Yesterday, for some strange reason, I pulled out hundreds of photographic prints from four boxes and compulsively started sorting them: 70's, 80's, 90's, 2000 and on, USMC, reenacting, underwater in pool (I used to buy a special camera each year), wedding, kids sitting in the blue chair photos, Dad's WWII shots, etc. Now I have them all sorted out in the boxes and can more quickly put my hands on what it is I might be looking for. This kind of activity brings satisfaction to my soul on a molecular level. I really do think sometimes that I was designed to be a librarian.
I watched Colossus: The Forbin Project (1970) last night, a well-regarded film which I found preposterous and silly, but still amusing. The plot: A gigantic U.S. defense control computer becomes sentient, takes control of itself and establishes contact with its Soviet counterpart. Together, they rule the world. It reminded me of a similar story line in a classic Star Trek episode. Again I wonder, why does no one ever think to install an effective kill switch in sci-fi plots of this type? And who, outside of a character in a story, would ever turn over launch authorization of nuclear missiles entirely over to machines?

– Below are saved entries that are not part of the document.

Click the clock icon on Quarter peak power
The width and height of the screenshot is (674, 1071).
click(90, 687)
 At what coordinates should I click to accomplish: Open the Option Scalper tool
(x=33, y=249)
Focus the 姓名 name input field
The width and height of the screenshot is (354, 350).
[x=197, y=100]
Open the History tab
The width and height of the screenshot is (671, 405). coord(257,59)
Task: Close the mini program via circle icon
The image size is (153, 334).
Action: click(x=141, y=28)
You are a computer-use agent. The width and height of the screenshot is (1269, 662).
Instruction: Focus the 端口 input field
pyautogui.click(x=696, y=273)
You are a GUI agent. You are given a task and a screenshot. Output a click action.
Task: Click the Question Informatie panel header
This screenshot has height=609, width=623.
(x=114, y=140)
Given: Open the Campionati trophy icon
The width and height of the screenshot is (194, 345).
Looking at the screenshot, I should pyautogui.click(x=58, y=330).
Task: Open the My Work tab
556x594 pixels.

One strange feature of this film were the occasional smiles, jokes and humor by scientists as they begin to realize that the machine is thinking for itself and becoming taciturn over the commands being given to it. Is this cause for hilarity? I don't think so. It also has a scene duplicated in many sci-fi productions: scientists anxiously twiddling knobs on oscilloscopes. I can appreciate that this is appealing on a visual level; a scope makes a wave that is varied somehow when somebody changes a time or amplitude setting, but it makes very little technical sense. Far more accurate would be people nervously typing away at VT-100 consoles - but that's visually boring.
One plot device was downright weird: In order to secretively meet to discuss how to thwart the computer, two scientists have to pretend that they are lovers to convince Colossus to shut down its video and audio monitoring for four nights each week ("Colossus, humans require privacy during sex"). Naturally, this being a 1970 film, they do in fact become lovers.
I said I watched this film - this isn't quite true. In a bit of classic irony, the Netflix DVD, being the wretched failure it often is as a rental medium, caused me problems such that I couldn't watch the final ten minutes. This sort of thing happens rather often with DVDs. With as many VHS tapes as I have rented since 1981 or so, I can only recall it happening once or twice. DVD: A technology that is not as promised. (And yes, I know, I can request another DVD from Netflix, but the end of this film was no payoff and the underwhelming conclusion was easily learned via an Internet search for information.)
Hmf... so much for machines taking over the world. They can't even play a 100 minute movie.
Baby Gibson is beginning to resemble his father.
I did a lot of odd things when I was in the Marine Corps. One of them was to balance myself atop a monumental pyramid in a Glendale cemetery. Shirtless. Wearing bell bottoms. An odd photograph.